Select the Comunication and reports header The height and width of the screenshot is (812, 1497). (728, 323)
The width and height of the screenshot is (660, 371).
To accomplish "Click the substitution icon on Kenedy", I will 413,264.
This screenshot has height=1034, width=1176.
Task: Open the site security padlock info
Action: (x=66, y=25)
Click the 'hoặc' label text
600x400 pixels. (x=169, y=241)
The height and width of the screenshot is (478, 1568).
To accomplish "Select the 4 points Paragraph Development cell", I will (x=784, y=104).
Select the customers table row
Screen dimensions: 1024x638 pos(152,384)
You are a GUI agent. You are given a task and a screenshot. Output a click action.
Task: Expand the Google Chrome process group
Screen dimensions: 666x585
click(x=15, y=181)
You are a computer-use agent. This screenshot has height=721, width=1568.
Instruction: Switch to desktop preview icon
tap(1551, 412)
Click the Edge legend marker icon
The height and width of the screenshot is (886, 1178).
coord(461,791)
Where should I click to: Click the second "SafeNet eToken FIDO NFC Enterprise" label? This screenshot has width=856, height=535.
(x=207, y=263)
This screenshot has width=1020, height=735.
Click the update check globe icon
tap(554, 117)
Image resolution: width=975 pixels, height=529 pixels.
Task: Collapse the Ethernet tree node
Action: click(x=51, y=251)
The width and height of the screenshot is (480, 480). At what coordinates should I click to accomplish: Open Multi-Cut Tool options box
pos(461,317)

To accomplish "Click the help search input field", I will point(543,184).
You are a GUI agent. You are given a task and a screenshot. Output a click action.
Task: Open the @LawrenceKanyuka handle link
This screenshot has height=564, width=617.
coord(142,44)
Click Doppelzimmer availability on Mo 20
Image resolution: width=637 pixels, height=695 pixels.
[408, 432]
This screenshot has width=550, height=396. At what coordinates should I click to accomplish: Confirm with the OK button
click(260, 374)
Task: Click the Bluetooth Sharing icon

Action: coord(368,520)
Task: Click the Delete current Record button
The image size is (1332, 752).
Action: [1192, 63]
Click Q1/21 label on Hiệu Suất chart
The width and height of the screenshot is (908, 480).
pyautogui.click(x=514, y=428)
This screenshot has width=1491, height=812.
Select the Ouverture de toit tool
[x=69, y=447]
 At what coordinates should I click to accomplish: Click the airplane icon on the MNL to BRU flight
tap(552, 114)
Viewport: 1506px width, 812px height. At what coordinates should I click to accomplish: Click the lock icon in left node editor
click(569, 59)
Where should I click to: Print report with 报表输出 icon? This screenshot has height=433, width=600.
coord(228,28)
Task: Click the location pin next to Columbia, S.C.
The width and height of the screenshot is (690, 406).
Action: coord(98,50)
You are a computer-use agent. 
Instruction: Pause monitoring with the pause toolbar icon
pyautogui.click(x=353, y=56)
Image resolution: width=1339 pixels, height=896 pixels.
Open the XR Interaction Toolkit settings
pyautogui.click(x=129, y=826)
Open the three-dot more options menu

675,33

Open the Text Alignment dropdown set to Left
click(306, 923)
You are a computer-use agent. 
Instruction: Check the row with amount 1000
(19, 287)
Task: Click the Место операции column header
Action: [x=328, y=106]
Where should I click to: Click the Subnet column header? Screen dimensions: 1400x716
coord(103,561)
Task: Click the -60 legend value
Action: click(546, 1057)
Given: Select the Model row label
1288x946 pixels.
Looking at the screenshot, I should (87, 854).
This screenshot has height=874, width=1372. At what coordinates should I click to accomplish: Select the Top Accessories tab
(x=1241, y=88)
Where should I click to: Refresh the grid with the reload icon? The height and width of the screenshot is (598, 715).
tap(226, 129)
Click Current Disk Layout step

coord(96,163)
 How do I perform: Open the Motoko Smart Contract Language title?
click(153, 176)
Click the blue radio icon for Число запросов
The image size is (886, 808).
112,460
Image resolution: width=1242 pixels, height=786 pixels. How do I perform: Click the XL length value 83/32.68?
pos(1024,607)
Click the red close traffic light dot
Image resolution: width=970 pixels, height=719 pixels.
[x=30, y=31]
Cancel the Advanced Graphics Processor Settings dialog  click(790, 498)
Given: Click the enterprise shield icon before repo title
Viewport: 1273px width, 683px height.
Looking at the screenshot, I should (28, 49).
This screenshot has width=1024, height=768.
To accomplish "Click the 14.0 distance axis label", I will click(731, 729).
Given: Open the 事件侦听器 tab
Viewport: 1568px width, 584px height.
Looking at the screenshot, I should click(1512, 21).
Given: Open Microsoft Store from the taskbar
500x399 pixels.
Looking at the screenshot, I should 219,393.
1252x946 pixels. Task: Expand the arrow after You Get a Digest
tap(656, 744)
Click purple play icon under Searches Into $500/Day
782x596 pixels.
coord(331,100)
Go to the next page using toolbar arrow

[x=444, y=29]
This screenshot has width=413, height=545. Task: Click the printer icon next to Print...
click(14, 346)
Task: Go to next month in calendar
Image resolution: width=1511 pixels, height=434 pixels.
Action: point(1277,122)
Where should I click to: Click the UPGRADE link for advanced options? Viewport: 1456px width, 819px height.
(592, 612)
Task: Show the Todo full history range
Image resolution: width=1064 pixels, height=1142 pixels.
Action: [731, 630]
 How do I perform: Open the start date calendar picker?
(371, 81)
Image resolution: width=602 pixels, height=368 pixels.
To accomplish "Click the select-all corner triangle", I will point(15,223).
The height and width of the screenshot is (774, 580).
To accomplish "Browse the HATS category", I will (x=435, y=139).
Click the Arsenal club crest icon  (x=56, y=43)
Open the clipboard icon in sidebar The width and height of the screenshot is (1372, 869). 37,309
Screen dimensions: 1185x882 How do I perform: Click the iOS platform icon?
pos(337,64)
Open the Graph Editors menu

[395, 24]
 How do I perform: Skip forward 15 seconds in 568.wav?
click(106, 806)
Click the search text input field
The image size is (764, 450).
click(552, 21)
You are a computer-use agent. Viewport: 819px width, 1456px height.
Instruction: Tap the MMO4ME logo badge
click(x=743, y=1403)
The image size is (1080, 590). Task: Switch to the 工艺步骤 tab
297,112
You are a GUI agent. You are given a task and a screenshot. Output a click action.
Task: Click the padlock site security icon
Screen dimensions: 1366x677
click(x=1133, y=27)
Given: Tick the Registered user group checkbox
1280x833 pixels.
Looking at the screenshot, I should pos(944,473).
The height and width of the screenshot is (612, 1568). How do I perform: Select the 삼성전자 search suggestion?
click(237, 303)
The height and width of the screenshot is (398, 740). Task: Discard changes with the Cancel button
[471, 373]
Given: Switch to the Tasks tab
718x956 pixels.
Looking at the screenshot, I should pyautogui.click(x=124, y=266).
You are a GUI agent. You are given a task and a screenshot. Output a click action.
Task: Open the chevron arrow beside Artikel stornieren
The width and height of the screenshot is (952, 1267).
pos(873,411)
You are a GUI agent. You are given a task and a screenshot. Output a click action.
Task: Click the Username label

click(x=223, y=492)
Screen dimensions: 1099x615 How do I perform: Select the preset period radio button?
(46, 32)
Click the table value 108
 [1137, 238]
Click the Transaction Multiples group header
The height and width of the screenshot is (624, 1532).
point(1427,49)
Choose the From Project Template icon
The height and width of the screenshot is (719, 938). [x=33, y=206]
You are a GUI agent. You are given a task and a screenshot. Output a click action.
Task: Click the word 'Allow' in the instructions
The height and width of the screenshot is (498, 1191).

# # # # #

## Exercise goal:
Copy each line in the entries above where the word "group" shows up.

## Answer to the exercise:
Task: Expand the Google Chrome process group
Given: Tick the Registered user group checkbox
Click the Transaction Multiples group header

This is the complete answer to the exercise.